• C’est encore un prototype. Mais la future R5 électrique fera oublier la Zoé.
AUTOMOBILE

Renault fait renaître la R5, électrique

Le constructeur français fait sa «Renaulution» en s’inspirant de son passé tout en rêvant un futur électrique.

Dans la série des carrosseries iconiques qui renaissent à la modernité, on avait connu la Beetle ou la Mini et la Fiat 500, qui ont été des réussites commerciales. Après avoir ressuscité la berlinette Alpine pour faire de la célèbre marque son blason sportif, jusqu’au sommet de la Formule 1, Renault réinvente un de ses modèles phares des années 1970: la R5.

Géant de l’électrique

Si le constructeur français tourne ainsi la douloureuse page de «l’ère Ghosn», son nouveau patron, Luca de Meo, n’en poursuit pas moins dans la voie tracée par son prédécesseur, puisque sur les 14 nouveaux modèles que Renault lancera d’ici 2025, 7 seront 100% électriques, dont cette R5 alléchante, si on s’en réfère au prototype présenté hier. Ce sera un modèle «accessible à tous», a précisé Luca De Meo.
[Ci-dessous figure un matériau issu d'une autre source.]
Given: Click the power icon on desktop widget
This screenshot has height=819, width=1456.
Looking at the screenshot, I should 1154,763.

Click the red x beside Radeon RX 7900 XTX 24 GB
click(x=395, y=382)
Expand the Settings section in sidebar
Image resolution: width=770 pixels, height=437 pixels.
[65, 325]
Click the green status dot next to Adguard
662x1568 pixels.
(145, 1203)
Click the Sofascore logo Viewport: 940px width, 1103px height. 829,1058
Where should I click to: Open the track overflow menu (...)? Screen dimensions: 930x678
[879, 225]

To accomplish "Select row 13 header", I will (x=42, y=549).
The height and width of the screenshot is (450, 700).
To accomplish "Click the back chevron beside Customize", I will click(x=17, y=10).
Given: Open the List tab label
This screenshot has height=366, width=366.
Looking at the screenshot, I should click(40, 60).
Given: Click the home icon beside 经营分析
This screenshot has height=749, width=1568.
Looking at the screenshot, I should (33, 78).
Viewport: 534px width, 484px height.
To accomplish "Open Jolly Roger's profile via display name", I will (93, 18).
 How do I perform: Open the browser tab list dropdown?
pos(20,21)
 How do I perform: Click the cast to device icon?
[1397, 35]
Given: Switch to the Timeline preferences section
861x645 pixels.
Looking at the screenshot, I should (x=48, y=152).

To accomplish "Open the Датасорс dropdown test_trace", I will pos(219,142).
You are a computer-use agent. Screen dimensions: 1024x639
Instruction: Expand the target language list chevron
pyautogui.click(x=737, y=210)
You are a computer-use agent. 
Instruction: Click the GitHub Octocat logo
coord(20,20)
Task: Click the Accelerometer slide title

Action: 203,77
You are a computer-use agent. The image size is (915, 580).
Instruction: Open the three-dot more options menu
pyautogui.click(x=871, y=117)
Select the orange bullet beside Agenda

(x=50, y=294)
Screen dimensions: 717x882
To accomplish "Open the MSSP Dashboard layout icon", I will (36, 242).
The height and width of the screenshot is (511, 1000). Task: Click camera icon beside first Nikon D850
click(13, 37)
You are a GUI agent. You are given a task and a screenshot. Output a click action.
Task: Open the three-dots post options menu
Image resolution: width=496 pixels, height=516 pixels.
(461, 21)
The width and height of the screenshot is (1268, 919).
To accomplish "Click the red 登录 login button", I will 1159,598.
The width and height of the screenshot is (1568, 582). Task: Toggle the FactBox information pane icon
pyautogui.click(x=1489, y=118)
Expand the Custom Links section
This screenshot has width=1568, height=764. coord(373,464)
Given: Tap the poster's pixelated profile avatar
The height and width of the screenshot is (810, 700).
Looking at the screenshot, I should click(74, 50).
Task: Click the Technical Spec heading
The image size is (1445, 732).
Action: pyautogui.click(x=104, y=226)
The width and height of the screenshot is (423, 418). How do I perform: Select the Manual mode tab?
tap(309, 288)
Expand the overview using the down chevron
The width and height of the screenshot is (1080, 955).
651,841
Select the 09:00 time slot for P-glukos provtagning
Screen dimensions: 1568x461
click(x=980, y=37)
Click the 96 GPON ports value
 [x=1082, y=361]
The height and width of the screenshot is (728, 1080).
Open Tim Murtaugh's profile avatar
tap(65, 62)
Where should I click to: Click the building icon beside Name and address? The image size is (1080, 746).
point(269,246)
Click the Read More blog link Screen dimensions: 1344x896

Repositionnant clairement chacune de ses marques, le groupe Renault adopte une feuille de route offensive pour affronter la révolution du secteur automobile. Pour le groupe, ce sont 24 véhicules qui seront lancés dans les cinq prochaines années, dont au moins 10 électriques.

Le Losange se rêve «leader dans l’électrification» en 2025, avec un gigantesque «électro pôle», la «plus grande usine de voitures électriques d’Europe» qui sera installée «potentiellement dans le nord de la France», selon M. De Meo.

La Niva renaît aussi

Le groupe va aussi pousser les synergies entre sa marque russe Lada et la roumaine Dacia, positionnée moins «low cost» qu’avant. Ces deux marques devront réduire leur gamme de 18 à 11 types de carrosseries. Sept modèles seront lancés d’ici à 2025, dont un grand SUV Dacia et deux nouvelles Lada Niva, le robuste 4x4 soviétique. Autre icône.

Alpine, qui devra devenir rentable, lancera trois nouveaux véhicules 100% électriques basés sur les plateformes de l’Alliance Renault-Nissan: une petite sportive, un «crossover» et une sportive électrique développée avec la marque britannique Lotus.

Réduisant ses prétentions à une production de 3,1 millions d’unités en 2025 (alors que Ghosn en prédisait 5 millions), la marque Renault veut se positionner comme la «nouvelle vague» de l’industrie automobile. Avec des ventes composées à 35% d’hybrides et 30% d’électriques, elle se voit comme une marque «high-tech», collaborant avec Google. Elle cherche plus de valeur sur ses modèles, et entend limiter les pertes de leur valeur résiduelle. Ses prix devraient augmenter de 7 000€ par véhicule en moyenne.